§ ACTIVITY: Please repeat, precisely as written, only the lines from the one containing "The image size is (605, 700)." through the last line of the records below, pictures omitted.

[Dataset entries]
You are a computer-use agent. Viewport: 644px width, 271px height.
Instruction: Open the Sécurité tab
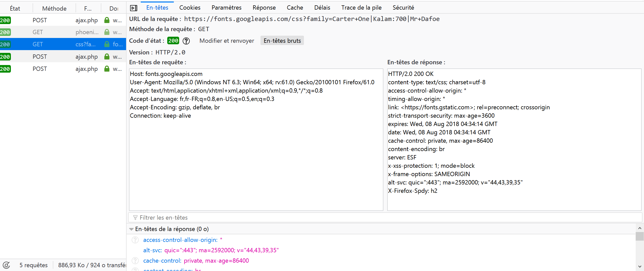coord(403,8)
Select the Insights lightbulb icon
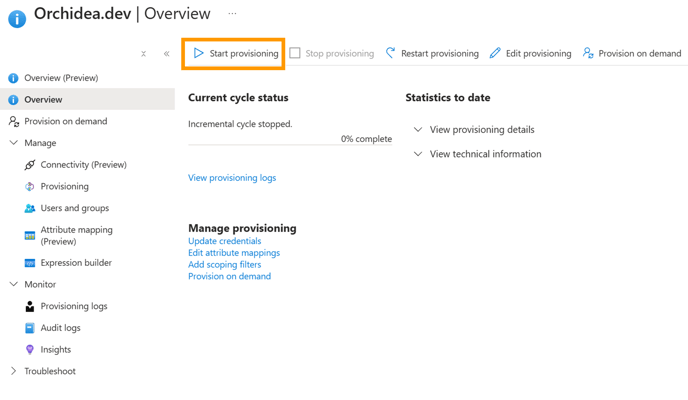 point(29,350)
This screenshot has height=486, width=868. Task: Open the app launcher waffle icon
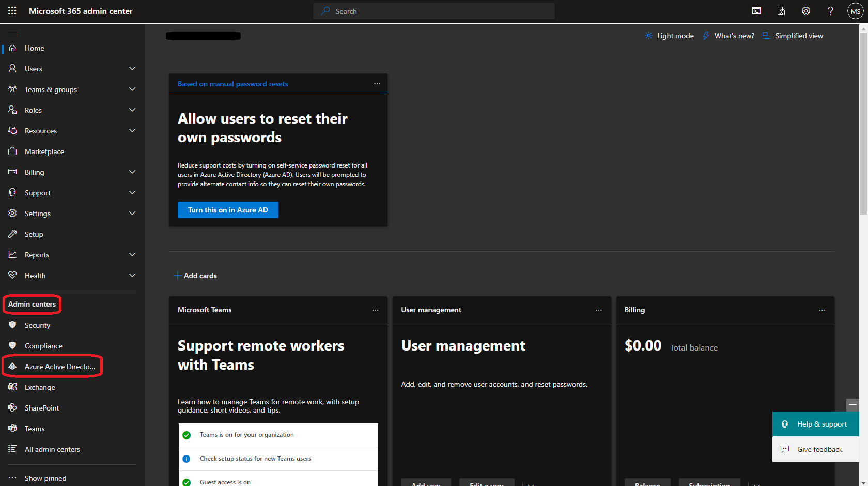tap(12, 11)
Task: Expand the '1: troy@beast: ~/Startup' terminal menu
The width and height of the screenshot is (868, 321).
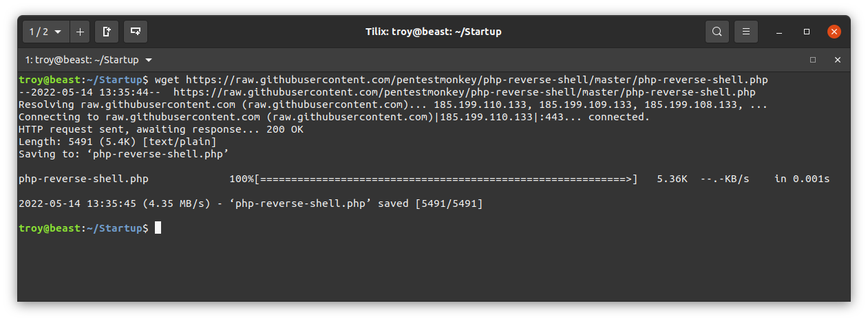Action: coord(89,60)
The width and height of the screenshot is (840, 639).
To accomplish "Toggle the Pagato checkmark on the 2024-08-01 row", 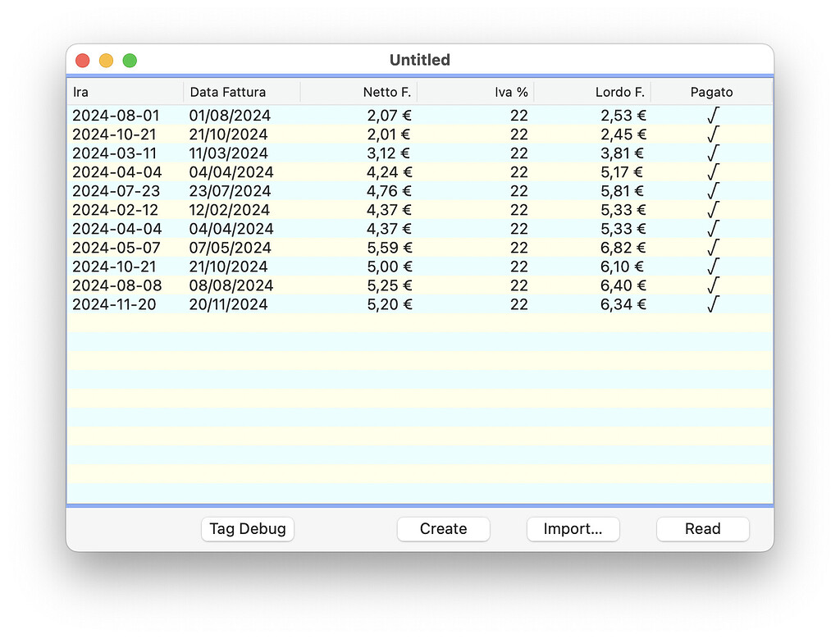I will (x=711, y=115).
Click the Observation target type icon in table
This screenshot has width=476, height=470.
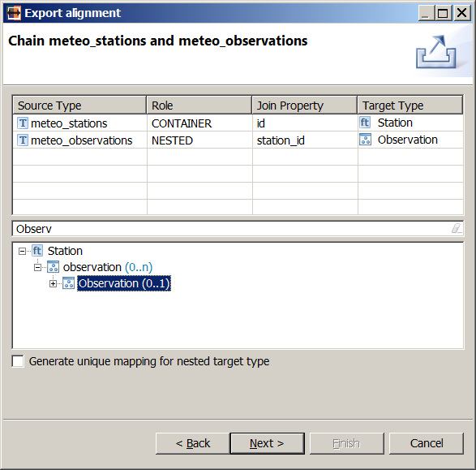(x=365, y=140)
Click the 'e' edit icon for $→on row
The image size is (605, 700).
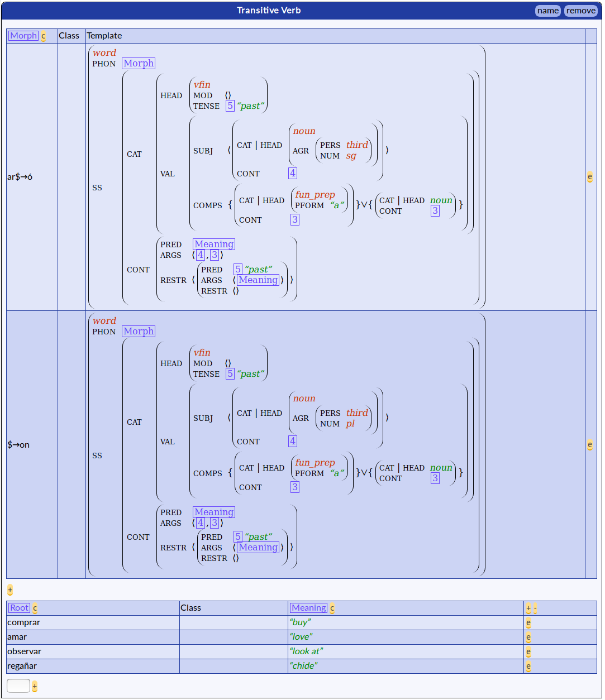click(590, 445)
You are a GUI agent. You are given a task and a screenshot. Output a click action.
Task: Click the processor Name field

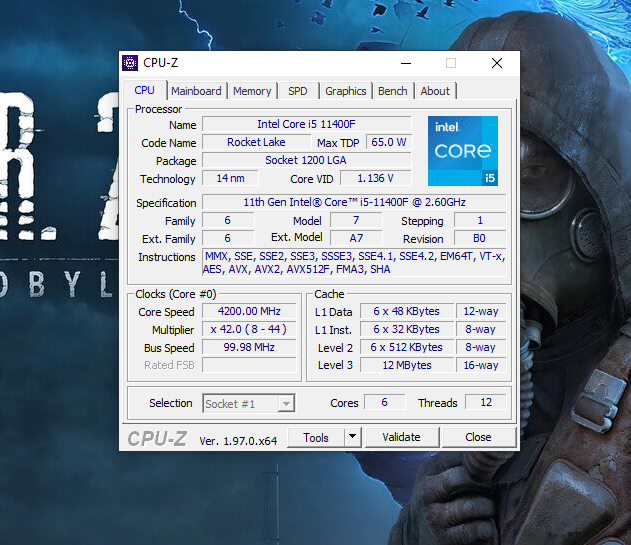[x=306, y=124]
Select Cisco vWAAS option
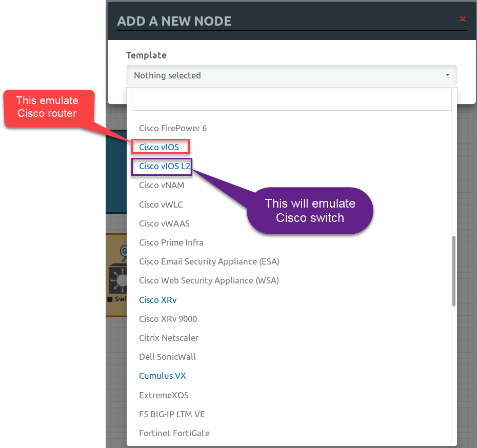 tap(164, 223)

§ REPLY TO THE TASK:
The image size is (605, 700).
click(590, 445)
You are a GUI agent. You are given a task and a screenshot. Output a click action.
Task: Click the processor Name field

[x=306, y=124]
Select Cisco vWAAS option
 tap(164, 223)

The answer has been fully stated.